Potential fix for incorrectly parsed emotes when a message is offset due to unicode characters.

mquin2003 commented 4 months ago

This is related to issues #413 and #437. I also experienced this issue with emotes getting parsed incorrectly, leading to a live-chat that would fail to convert.

In my instance, the conversion from a live chat would fail with runtime error: slice bounds out of range and would hang with no further status updates in the queue.

The message that caused the error is as follows: "You Fooool" LUL LUL LUL which is \u201cYou Fooool\u201d LUL LUL LUL as the quotation marks are unicode characters. I noticed that in the emoteFragments splice in ganymede/internal/utils/tdl.go, two of the three LUL emotes had duplicate pos1 and pos2 values, despite there being three "LUL" emotes in three different positions.

In the original live chat file, each LUL had the following positions, respectively: 13-15, 17-19, 21-23.

However, due to the offset caused by the unicode characters, findSubstringPositions was called as per the statement if slicedEmote != liveCommentEmote.Name on line 201, which gave the first emote the start and end positions: [17, 20].

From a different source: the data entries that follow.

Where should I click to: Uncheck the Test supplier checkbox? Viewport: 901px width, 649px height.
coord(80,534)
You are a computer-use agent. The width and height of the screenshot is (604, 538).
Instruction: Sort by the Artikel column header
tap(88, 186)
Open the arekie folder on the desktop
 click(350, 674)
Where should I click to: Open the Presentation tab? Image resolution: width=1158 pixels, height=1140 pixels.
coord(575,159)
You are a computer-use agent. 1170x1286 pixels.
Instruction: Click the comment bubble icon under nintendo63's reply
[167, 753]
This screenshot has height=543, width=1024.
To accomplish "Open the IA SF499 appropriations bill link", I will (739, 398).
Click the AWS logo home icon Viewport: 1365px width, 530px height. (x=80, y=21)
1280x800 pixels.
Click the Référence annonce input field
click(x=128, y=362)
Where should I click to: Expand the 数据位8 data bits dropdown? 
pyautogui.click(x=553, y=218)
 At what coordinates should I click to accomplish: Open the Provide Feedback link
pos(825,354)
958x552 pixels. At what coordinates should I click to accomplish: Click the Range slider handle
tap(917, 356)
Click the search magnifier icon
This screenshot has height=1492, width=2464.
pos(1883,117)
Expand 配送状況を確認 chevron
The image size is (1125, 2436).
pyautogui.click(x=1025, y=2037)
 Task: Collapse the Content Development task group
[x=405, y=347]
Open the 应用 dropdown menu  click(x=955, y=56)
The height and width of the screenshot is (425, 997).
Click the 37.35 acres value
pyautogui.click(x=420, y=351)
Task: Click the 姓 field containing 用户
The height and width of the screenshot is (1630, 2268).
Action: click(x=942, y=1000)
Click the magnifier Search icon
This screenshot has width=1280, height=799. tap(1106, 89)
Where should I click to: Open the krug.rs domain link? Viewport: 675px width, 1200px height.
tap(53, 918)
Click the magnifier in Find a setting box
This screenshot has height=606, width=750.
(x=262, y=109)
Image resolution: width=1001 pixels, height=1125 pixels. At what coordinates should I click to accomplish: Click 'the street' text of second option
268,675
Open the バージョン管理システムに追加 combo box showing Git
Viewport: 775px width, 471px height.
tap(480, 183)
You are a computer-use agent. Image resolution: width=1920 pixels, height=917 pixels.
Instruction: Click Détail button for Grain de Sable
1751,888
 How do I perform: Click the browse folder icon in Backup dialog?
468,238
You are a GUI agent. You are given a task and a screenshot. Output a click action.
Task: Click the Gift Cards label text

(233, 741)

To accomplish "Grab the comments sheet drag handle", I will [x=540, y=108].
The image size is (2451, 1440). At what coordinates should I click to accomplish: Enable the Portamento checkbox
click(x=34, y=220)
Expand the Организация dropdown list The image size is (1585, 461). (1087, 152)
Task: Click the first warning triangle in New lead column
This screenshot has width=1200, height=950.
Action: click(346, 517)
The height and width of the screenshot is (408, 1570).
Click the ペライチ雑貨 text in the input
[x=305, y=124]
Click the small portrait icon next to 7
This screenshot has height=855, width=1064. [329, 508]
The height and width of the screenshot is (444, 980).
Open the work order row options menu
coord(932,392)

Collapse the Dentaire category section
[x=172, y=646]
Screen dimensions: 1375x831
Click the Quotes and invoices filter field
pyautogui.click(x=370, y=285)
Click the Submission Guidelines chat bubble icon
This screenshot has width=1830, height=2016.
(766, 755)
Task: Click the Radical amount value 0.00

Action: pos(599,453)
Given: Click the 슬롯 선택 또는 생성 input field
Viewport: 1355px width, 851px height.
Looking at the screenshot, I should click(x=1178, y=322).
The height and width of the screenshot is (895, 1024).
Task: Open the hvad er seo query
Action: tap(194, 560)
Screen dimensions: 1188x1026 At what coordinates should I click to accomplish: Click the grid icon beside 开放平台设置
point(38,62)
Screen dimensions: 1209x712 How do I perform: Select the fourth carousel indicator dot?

After this corrected emote is appended, then on the second loop iteration, we're on the second LUL in the message, where its own (uncorrected) start position happens to be 17, the same value of the corrected start position of the previous emote. Because of this, despite the offset, slicedEmote == liveCommentEmote.Name, so a second emote of the same length is appended to emoteFragments since it thinks there's no offset.

This is how emoteFragments ended up with two emotes with identical start and end positions. After that, on line 259, fragmentText := tdlComment.Message.Body[emoteFragments[i-1].Pos2:emoteFragment.Pos1] fails with the runtime error: slice bounds out of range error.

This is because the starting position of the emote increments past the stored start position of the second emote.

My proposed solution simply added a default 'indicator' for lack of a better term, that stores whether the current message is offset. If it is, message_is_offset is set to true, so it will repeatedly call findSubstringPositions for the remainder of the emotes in the message, which in my instance, stored the emote locations with the correct, non-duplicated values: [{LUL 17, 20} {LUL 21, 24} {LUL 25, 28}].

Lastly, I wanted to thank you for such a helpful project. I hope the above information and that this PR in general is at least somewhat helpful. This is one of my first ever PRs, so I apologize if there's anything wrong with it.

Thank you so much for your time!

Zibbp commented 4 months ago

Tested with chat files from #437 and it works! No more panicing and the chat is converted. Thanks @mquin2003!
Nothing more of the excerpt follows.